So here is the question and the work to solve it, but I have no idea how one knows to do the first step or what the first step is...
$$ \begin{align} (6-i\sqrt{12})^{12} &= \left[\sqrt{48}\left(\cos\left(\frac{\pi}{6}\right) - i\sin\left(\frac{\pi}{6}\right)\right)\right]^{12}\\ &= (\sqrt{48})^{12} \left[\cos\left(\frac{12\pi}{6}\right) - i\sin\left(\frac{12\pi}{6}\right)\right]\\ &=48^6 \end{align} $$
On
It’s not clear to me what you want for an explanation, but let me try. By direct computation, you can show this, if $r,r'$ are positive reals and $\theta, \theta'$ are angles (or real numbers representing radian measure, if you like): $$ [r(\cos\theta+i\sin\theta)]\cdot[r'(\cos\theta'+i\sin\theta')]=rr'\bigr(\cos(\theta+\theta')+i\sin(\theta+\theta')\bigr)\,, $$ using the addition formulas for cosine and sine, namely $\cos(A+B)=\cos A\cos B-\sin A\sin B$ and $\sin(A+B)=\sin A\cos B+\cos A\sin B$. Geometrically, this means that when you multiply two complex numbers of distance $r$ and $r'$ respectively, the new distance is $rr'$, while if their angles (from the positive real axis) are $\theta$ and $\theta'$ respectively, the product is found in the direction $\theta+\theta'$. Distances multiply, angles add.
All follows from this.
On
Some of the other posts have given general theory let be just point out how to analyse the question.
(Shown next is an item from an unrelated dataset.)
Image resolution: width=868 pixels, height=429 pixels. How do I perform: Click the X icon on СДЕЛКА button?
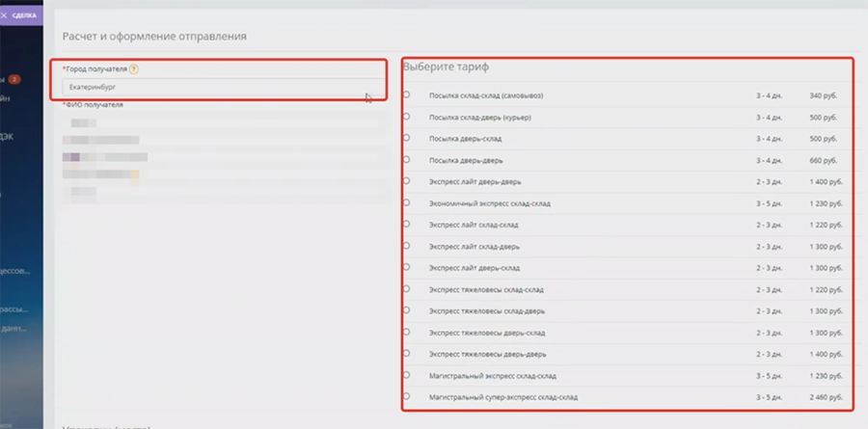click(5, 14)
We have $6-i\sqrt{12}$ we want to write it as $\sin$ and $\cos$ so we can use DeMovire. We need first to find its length,
$$\sqrt{6^2+\sqrt{12}^2} =\sqrt{48}=4\sqrt{3}$$
the normalized number is $$\frac{6-i\sqrt{12}}{4\sqrt{3}}=\frac{\sqrt{3}}{2}-\frac{1}{2}i$$
Thus we need $\theta$ such that
$$\cos \theta =\frac{\sqrt{3}}{2}$$ and $$\sin \theta =-\frac{1}{2}$$ from our knowledge of trig and the unit circle we see that $\theta=\frac{\pi}{6}$. The rest you know...
Step 1 Write your number in polar coordinates, i.e. $z=r(\cos t+i\sin t)$.
Step 2 Use De Moivre's theorem, that $(\cos t+i\sin t)^n=\cos nt+i\sin nt$.